Os R$ 50.000,00 da rede social desta semana precisam aumentar meus seguidores em 10%. Os R$ 13.000,00 do orçamento diário no mix das campanhas no buscador precisa converter R$ 100.000,00 em compras no e-commerce. Os R$ 35.000,00 da campanha de vídeo precisa gerar o dobro de visualizações que o vídeo do concorrente – e poderia citar milhares de exemplos ilustrando as demandas no cotidiano dos profissionais de mídia digital, que cada vez menos se reúnem com atendimento, criação, planejamento, anunciante e outros agentes vitais para discutirem estratégias perenes e coerentes.

No fim, fica tudo por conta do algoritmo encontrar o consumidor que teve a epifania e acordou desejando comprar. Vale ressaltar que delegar para um algoritmo é somente uma das abordagens disponíveis, tanto para a multinacional alemã quanto para a lojinha de autopeças do bairro – e hoje está sendo utilizada como se fosse a única. Trata-se de probabilidades estatísticas orientadas à conversão em um universo de milhares de usuários naquele milésimo de segundo. Porém, esse usuário também tem potenciais demandas para outros interesses, e aí a propaganda digital estabelece esse tipo de conexão:

Quando as marcas voltarem a tocar o coração dos consumidores, o custo por aquisição despencará por um ROI exponencial

Acredito nisso pois foge à mente a última vez que vimos uma comunicação como a de Mamíferos. O mais próximo que me lembro foi com “Pôneis Malditos”, da lew’lara\TBWA para a Nissan, em 2011 – e foi incrível como eles inauguraram a estratégia de combinar a mídia de massa com as redes sociais. No entanto, em vez da indústria de comunicação aprimorar e extrapolar essas abordagens (que geraram conversões excelentes, diga-se de passagem), simplesmente fomos abandonando aos poucos para priorizar os KPIs e indicadores de vaidade.

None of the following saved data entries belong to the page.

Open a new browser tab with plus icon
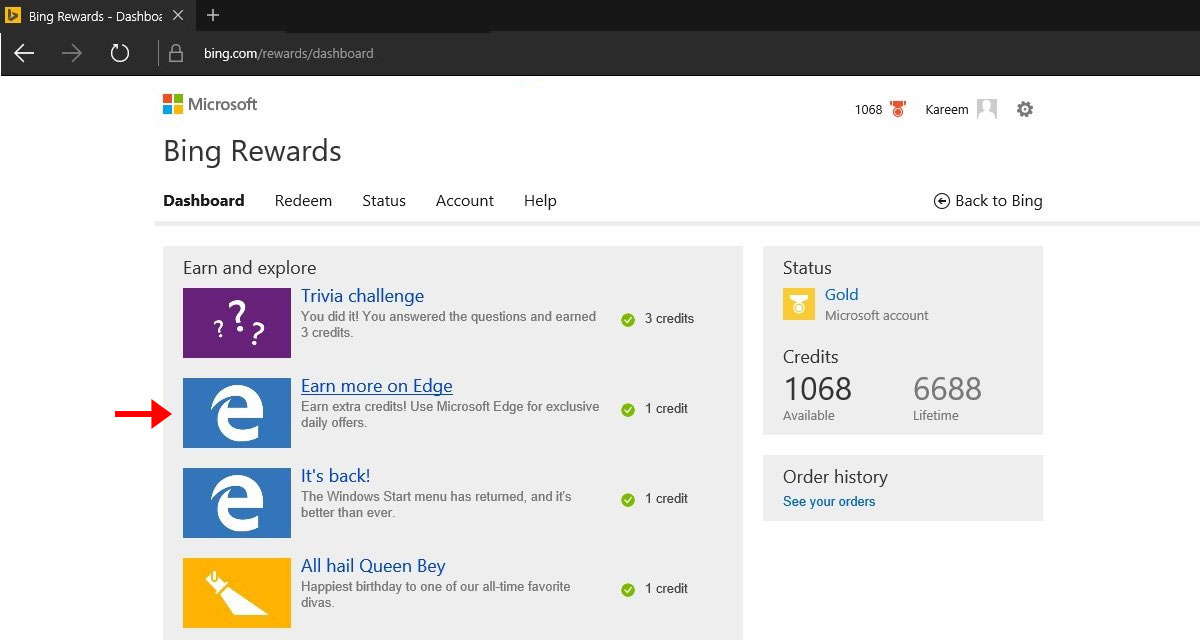Image resolution: width=1200 pixels, height=640 pixels. [212, 15]
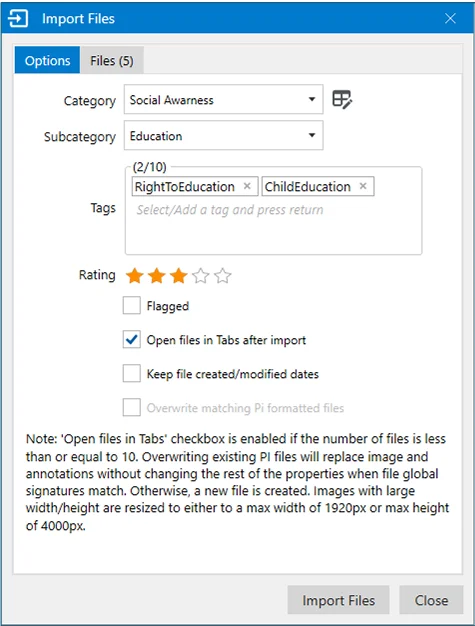Remove the ChildEducation tag
Screen dimensions: 475x626
363,186
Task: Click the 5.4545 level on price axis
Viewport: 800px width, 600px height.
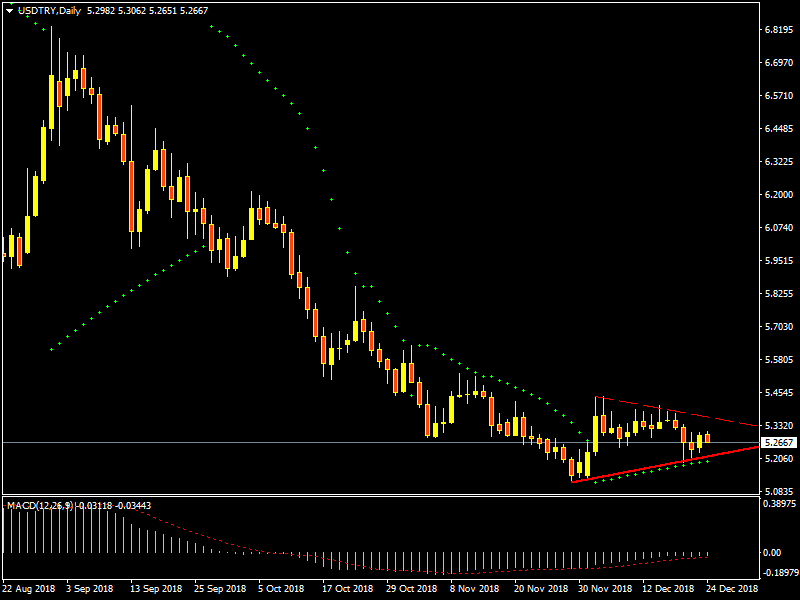Action: (778, 393)
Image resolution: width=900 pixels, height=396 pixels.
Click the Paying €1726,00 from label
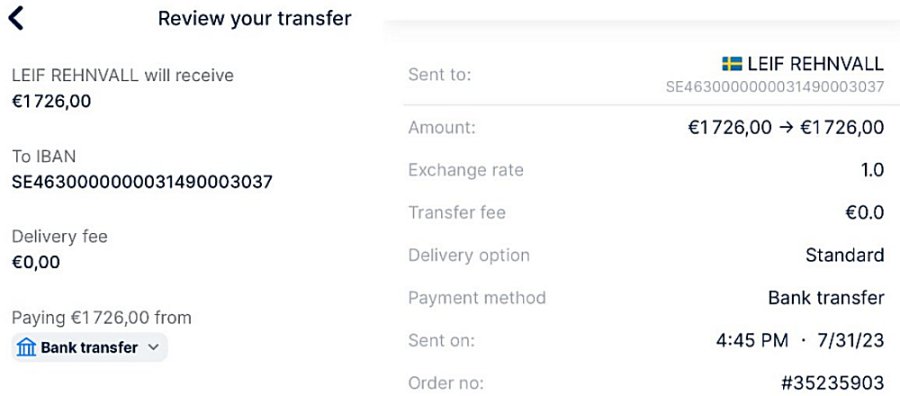coord(102,317)
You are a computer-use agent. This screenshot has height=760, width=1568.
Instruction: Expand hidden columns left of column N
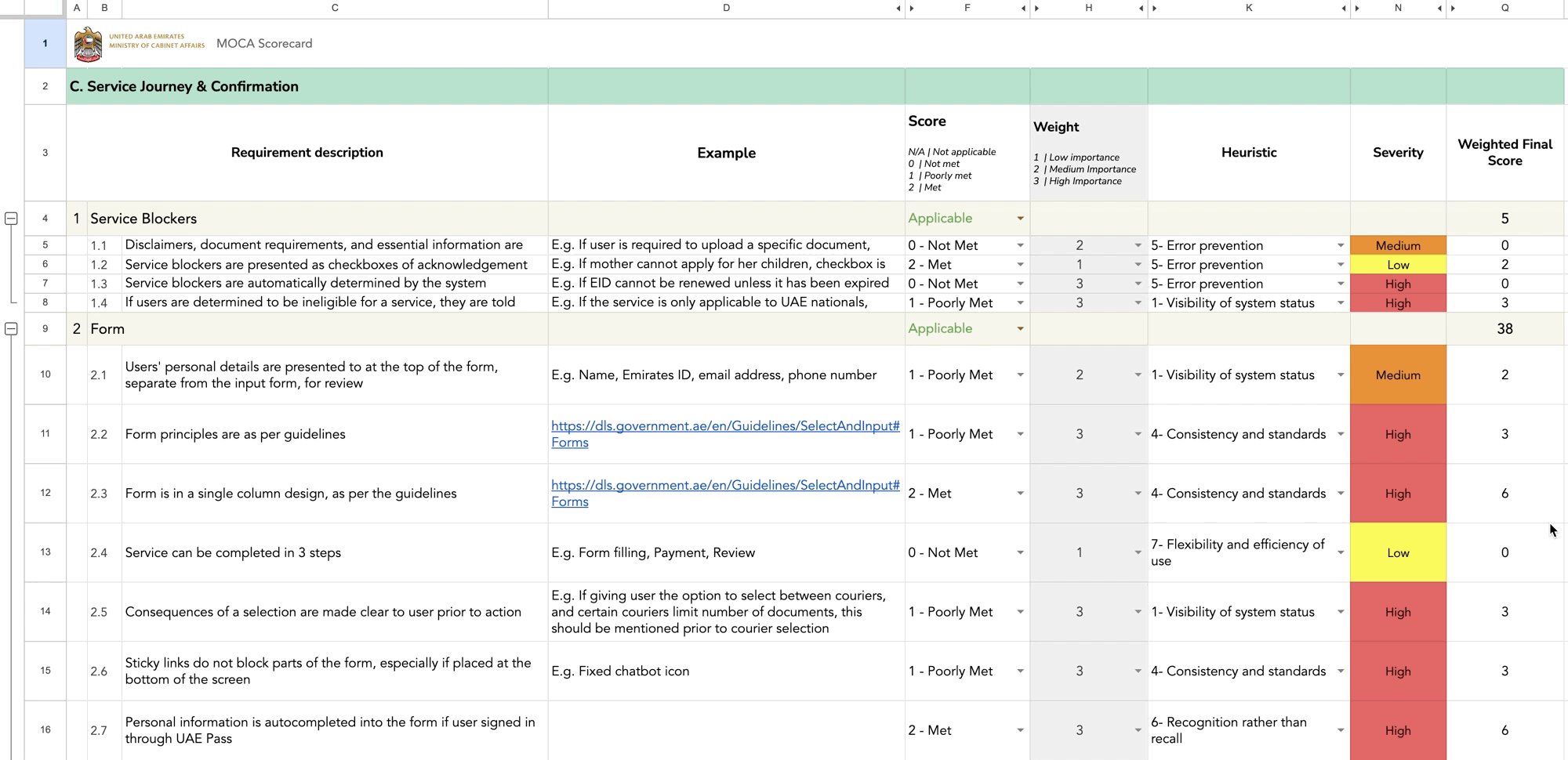(x=1357, y=8)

Cada célula que existe em mim acredita cegamente nisso: nunca fomos tão engajados e estimulados por diversas ideias, causas e movimentos sociais. Meios como televisão, rádio, impresso, OOH, entre outros, são extremamente relevantes e pertinentes para influenciar os resultados de uma marca seja presencial ou virtual – e quem fala isso é um expert que trabalha desde 1998 com propaganda digital, especializado em inteligência artificial, big data e transformação digital.

O consumidor contemporâneo que é capaz de pesquisar e se especializar lendo depoimentos de outros compradores, estudar manuais de fabricantes, assistir horas de vídeos amadores que mostram o produto etc. não ficou incapaz de se emocionar com algo que gostaria de sentir em relação ao seu consumo. Na verdade, processamento quântico, internet 5G, veículos/ambientes autônomos, inteligência artificial ou qualquer outra tecnologia que nos poupa o tempo por executar uma determinada ação, deixam diversas lacunas de tempo disponíveis ao longo do dia. Que fantástico seria preencher esse espaço com um breve conto de 30 segundos como os que foram criados pelas agências para as marcas na virada do século XX para o XXI. Mas, em vez disso (a não ser que nada mude), continuaremos preenchendo tal lacuna com mais pesquisas individuais, gerando ainda mais matéria-prima para sermos analisados e leiloados em tempo real para quem puder pagar centavos a mais pelo nosso clique.